Verity smoothed down the front of her blue dimity frock. She looked plain and prim that morning. One of her old-maidish days. Demelza’s heart almost failed her at the enormity of her intention.
• • •
Ross looked about him with an appreciative eye as he rode up the valley early on Thursday morning with Jinny Carter silent beside him on old near-blind Ramoth. The land of shallow soil soon exhausted itself, and one had to give the ground ample time to recover from a cereal crop, but the fields he had chosen for that year were bearing well. They were all colors from pea green to a biscuit brown. A good harvest would be some compensation for the storm damage in the spring.
As he disappeared over the hill, Demelza turned and went indoors. All the day was before her—all of that day and part of the next if necessary—but Julia put a shorter time limit on her actions. If she was fed at seven, she would do well enough with some sugar and water at noon, which Prudi
e could give her, and then she would last out till five.

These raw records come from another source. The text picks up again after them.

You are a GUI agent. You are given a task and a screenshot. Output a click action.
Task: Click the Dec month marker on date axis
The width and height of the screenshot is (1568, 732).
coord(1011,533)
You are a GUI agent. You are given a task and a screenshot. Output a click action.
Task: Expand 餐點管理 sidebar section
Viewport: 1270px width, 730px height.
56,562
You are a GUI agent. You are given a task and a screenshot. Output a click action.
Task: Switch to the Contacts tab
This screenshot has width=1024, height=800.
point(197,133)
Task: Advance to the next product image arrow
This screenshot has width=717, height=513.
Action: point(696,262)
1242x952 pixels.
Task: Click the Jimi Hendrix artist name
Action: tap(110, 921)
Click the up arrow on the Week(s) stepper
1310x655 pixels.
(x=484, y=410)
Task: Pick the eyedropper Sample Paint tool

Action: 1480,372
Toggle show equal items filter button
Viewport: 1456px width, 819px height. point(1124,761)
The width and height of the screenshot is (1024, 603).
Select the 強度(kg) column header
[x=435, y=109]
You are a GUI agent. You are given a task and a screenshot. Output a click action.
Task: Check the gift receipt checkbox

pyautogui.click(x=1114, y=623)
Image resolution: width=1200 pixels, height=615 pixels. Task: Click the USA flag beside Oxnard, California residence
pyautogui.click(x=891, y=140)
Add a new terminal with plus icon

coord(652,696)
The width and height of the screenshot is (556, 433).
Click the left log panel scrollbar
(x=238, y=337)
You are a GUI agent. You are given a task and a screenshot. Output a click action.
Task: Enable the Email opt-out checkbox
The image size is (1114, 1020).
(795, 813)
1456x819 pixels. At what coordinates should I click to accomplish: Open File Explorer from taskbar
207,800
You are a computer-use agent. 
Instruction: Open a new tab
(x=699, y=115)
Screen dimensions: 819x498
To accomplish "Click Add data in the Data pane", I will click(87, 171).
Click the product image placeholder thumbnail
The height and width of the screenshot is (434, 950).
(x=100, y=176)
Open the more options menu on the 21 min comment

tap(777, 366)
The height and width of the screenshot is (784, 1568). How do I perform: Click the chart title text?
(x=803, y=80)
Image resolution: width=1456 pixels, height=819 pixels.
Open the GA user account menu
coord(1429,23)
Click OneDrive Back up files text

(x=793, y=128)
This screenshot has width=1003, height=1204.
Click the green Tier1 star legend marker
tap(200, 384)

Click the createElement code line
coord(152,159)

Ten hours. There was much to do in the time. “Jud!”
“Ais?”
“Are you ready?”
“Well, pick me liver, I only seen Mr. Ross out of the ’ouse two minutes.”
“We’ve precious little time to waste. If I ain’t—if I’m not back before five little Julia’ll be cryin’ out, and me perhaps miles away.”
“A danged misthought notion from last to first,” said Jud, putting his head around the door. “There’s them as’d say I’d no leave to lend meself to such fancy skims. Tedn sensible. Tedn right. Tedn ’uman…’”
“Tedn for you to argue all morning,” said Prudie, appearing behind him. “Ef she say go, go and begone. Ef there’s a dido with Mr. Ross that’s for she to suffer.”
“I aren’t so sartin,” said Jud. “I don’t know, not I. There’s no saying wi’ womenfolk ’ow they’ll jump when the screw’s on ’em. Cuzzle as a cartload o’ monkeys. Well, I’m warning ye. If I take the fault for this, may I be ’anged for a fool.” He went off grumbling to get his best coat.
They left soon after seven and picked up the horse and pony at Trenwith House. Demelza had dressed herself carefully in her new, blue, close-fitting riding habit cut after a masculine style, with a pale blue bodice to give it a touch of something different, and a small, brimmed, three-cornered hat. She kissed Verity and thanked her very affectionately, as if she thought the warmth of her hug would make up for all the deceit.
Jud’s presence was useful, for he knew the way to Falmouth across country by narrow lane and mule track, and they touched no town or village where they might be recognized.
Nothing in those hamlets passed unnoticed or unremarked. Every tin streamer and farm worker stopped in his work, hand on hips, to look over the ill-assorted couple, Jud ugly and whistling on his little shaggy pony, she young and handsome on her tall gray horse. Every cottage had its peering face.